The Sunday Gleaner understands that most of the murdered young men from these inner-city communities share a common profile: they were poor, uneducated, usually employed as labourers, or were unemployed.

Many of the victims, as well as their perpetrators, were in the same age group and often came from similar communities. Several of them knew each other.

Local law enforcers link the majority of the murders to gang acitivities or reprisals, with guns being used in over 75 per cent of the incidents.

Dr Herbert Gayle, lecturer in the Department of Sociology, Psychology and Social Work at the University of the West Indies (UWI), Mona, says Jamaica has one of the worst under-age-40 mortality rates in the world.

Gayle, who has done extensive research on gangs, says the rate is even higher in garrison communities, where as much as 25 per cent of young men living there will not live to see age 40.

"The average homicide rate for Jamaica since 2000 and 2009 is 51 per 100,000, which is the highest in the world, while El Salvador runs a close second at 47 per 100,000 persons," Gayle told The Sunday Gleaner.

He likened the situation to that of a full-time war where males were the dominant targets.

"There is a gender component to why 90 per cent of everybody who gets killed in this country is a male," said Gayle.

"If you look at other countries, it really is between 70 and 80 per cent, but if you are at war, you're going to go to 90 per cent. If the male is big enough, he is going to be killed."

Gayle says there also exists a strong link between gangs and political parties, the large gangs being politically aligned, with the smaller ones aligned to the big ones.

Figures from the JCF show that there are 250 gangs in Jamaica. However, Gayle believes the actual figure is much higher.

Dr Kadamawe KnIfe, lecturer in strategic planning and entrepreneurship at the UWI, says murders among inner-city males can be traced back to their early involvement with gangs, some from as young as nine years old.

youth at risk

"These youth have engaged in activities which have put them at risk at getting involved with crime," said KnIfe. "Once they're involved with crime, they're at risk of being killed, and that is what is happening,"

He pointed out that many of the conflicts between youth in inner-city communities were anchored within politics, and usually became more organised during political campaigns when persons involved in gang activities could be seen supporting political parties.

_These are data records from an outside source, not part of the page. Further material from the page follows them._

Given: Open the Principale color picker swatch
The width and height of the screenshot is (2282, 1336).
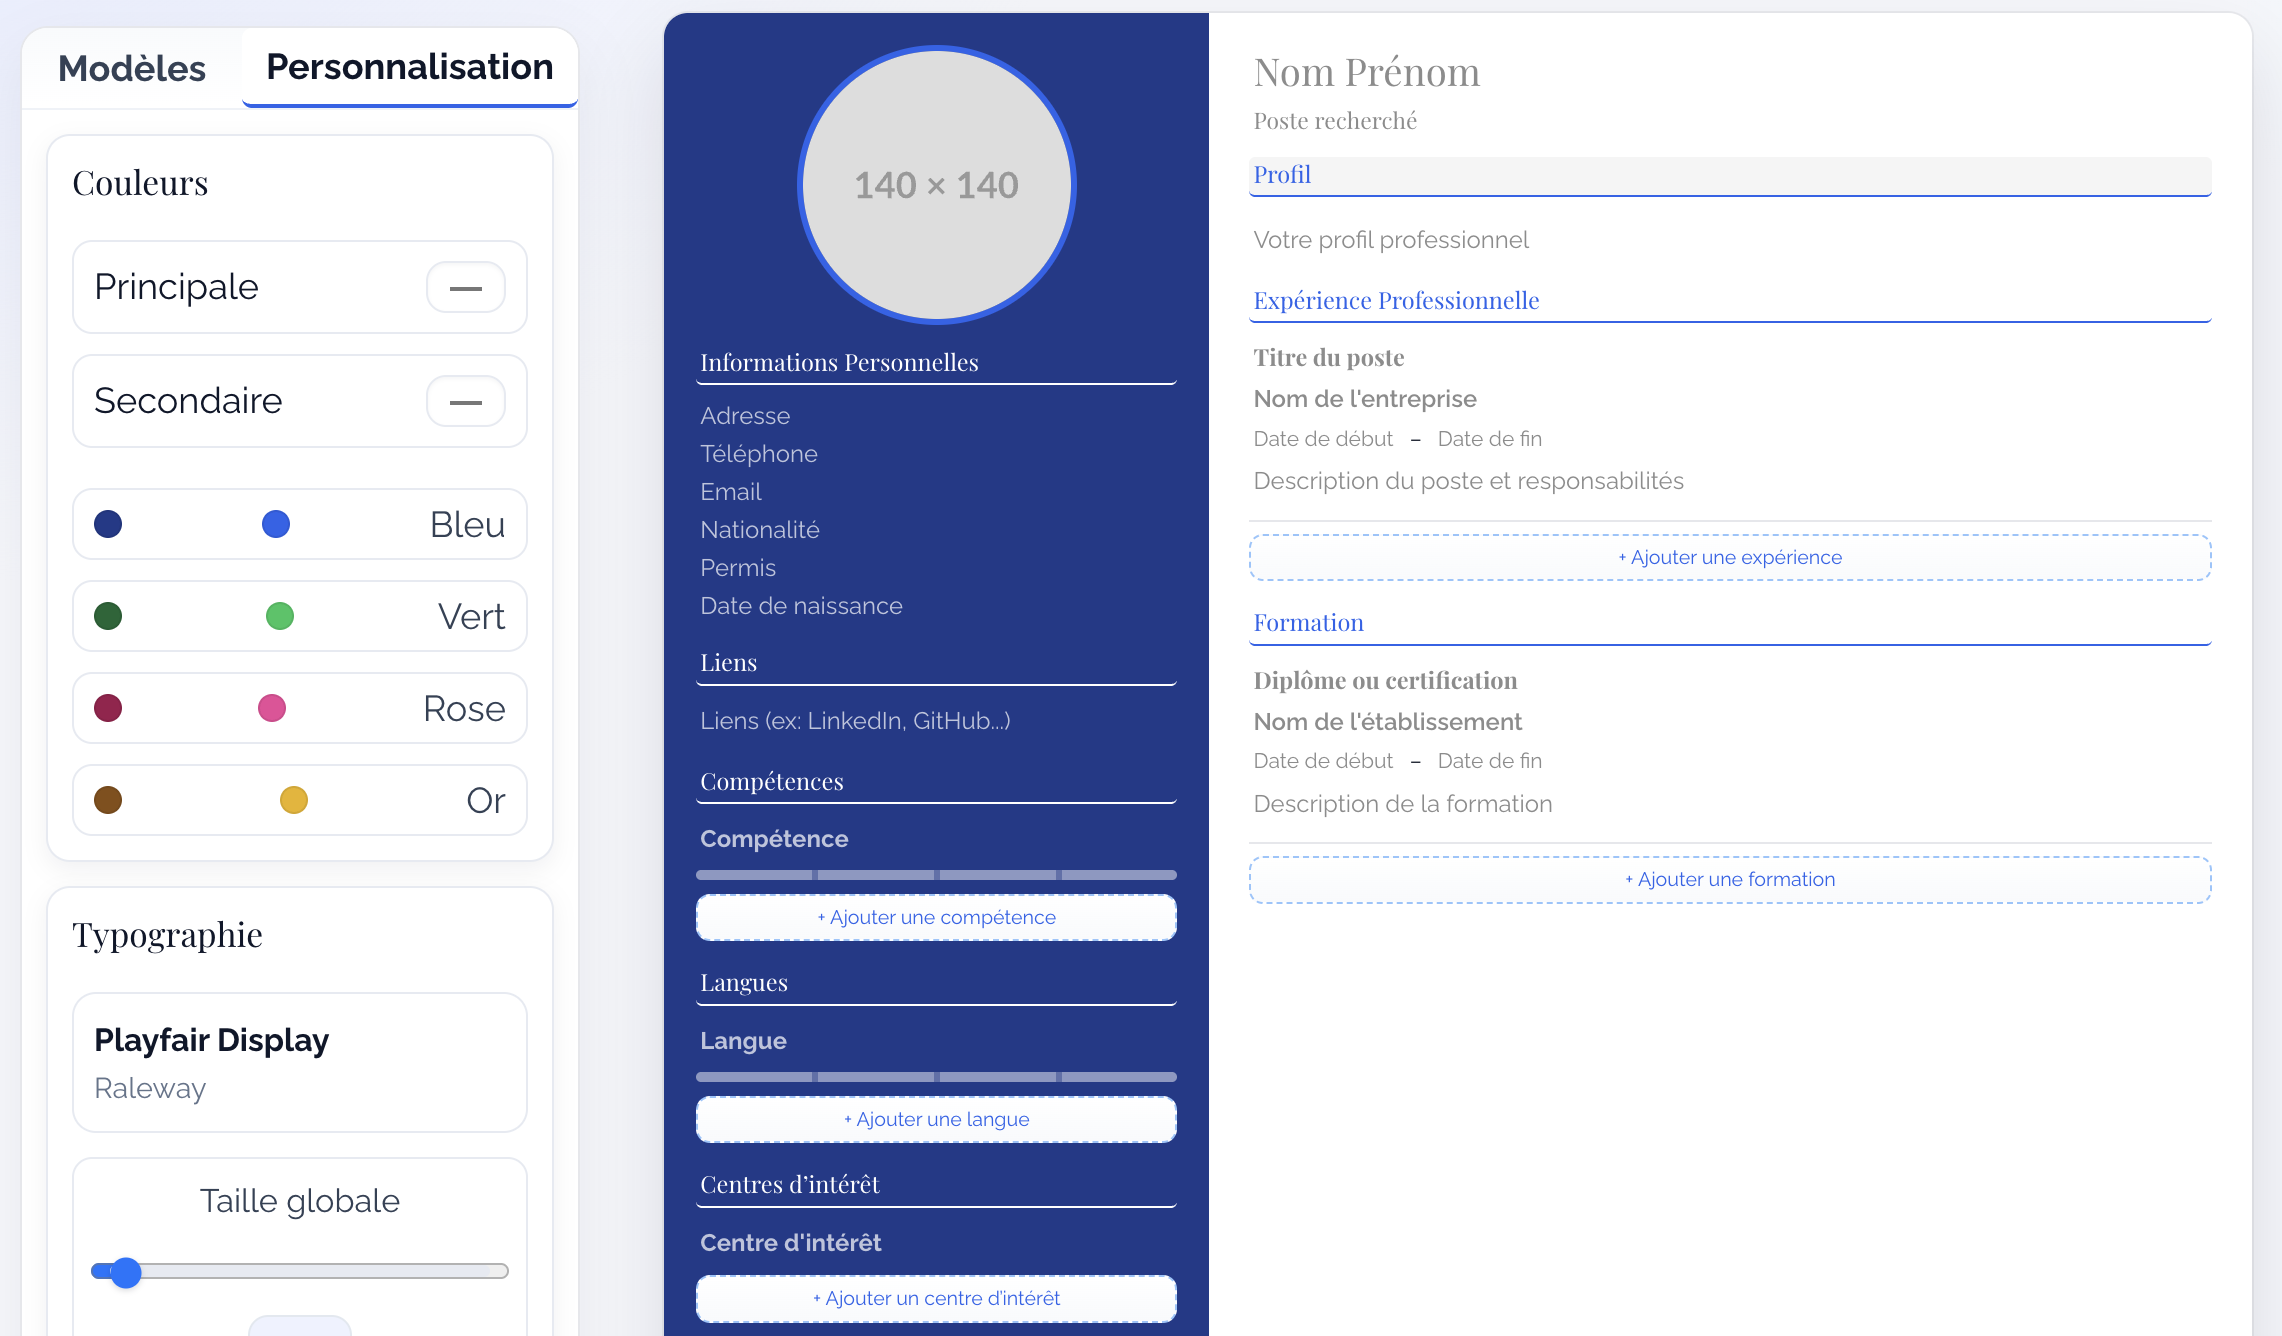Looking at the screenshot, I should point(465,288).
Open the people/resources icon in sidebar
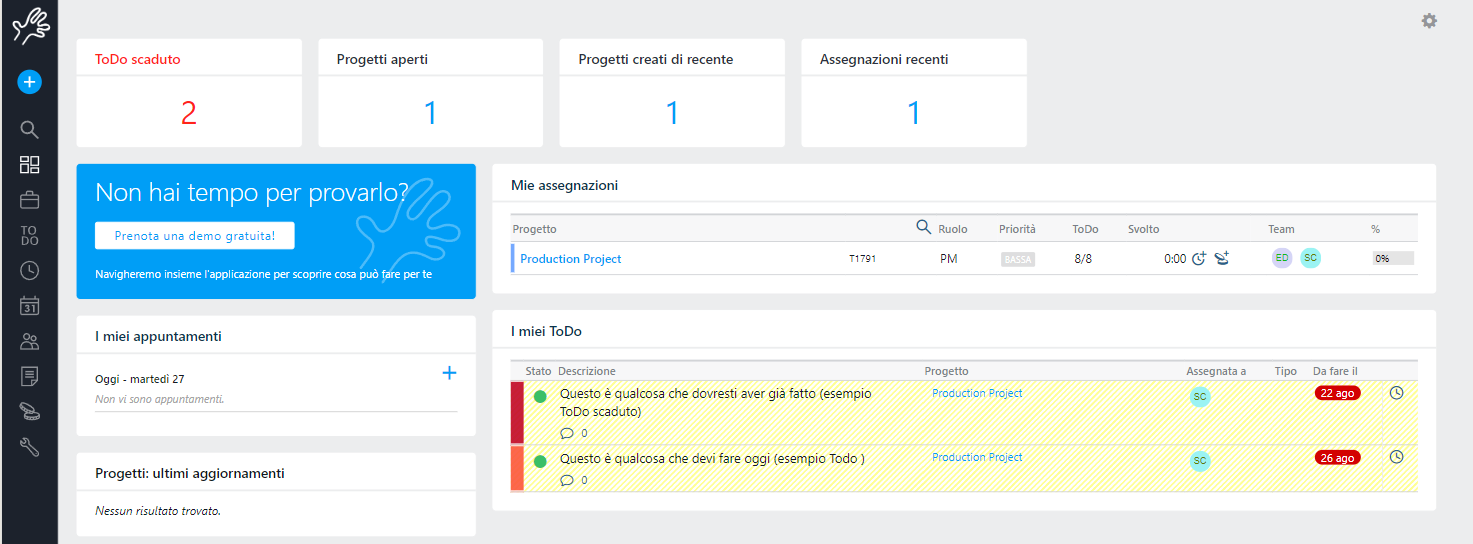The image size is (1473, 544). pos(29,342)
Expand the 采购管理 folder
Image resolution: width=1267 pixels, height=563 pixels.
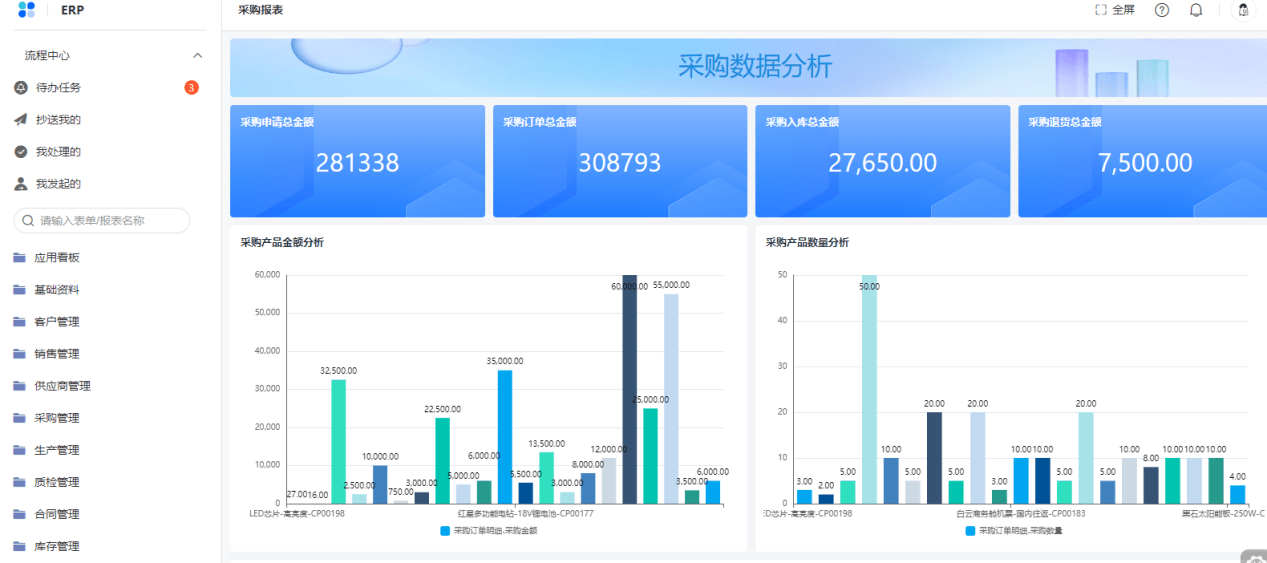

KnIfe said the situation requires formal intervention programmes to engage youth with a view to preventing them from turning to gangs.

"There is no shortage of institutions out there who want to help. The reason things are not worse is because of the programmes that exist in some of these communities. Many of these exist with little or no access to financing, and are, therefore, not as effective as they could be," said KnIfe.

He said what was needed was the development of an entrepreneurial policy by the State which would create high-growth entrepreneurs in inner-city communities, thereby discouraging persons from engaging in informal illegal activities.

Although the situation for young Jamaican men may seem grim, Gayle believes it is not a lost cause.

Gayle suggests that Jamaica look towards countries like South African and Colombia, which previously experienced mortality rates up to 71 per 100,000, with a view to encouraging dialogue as a step towards identifying solutions.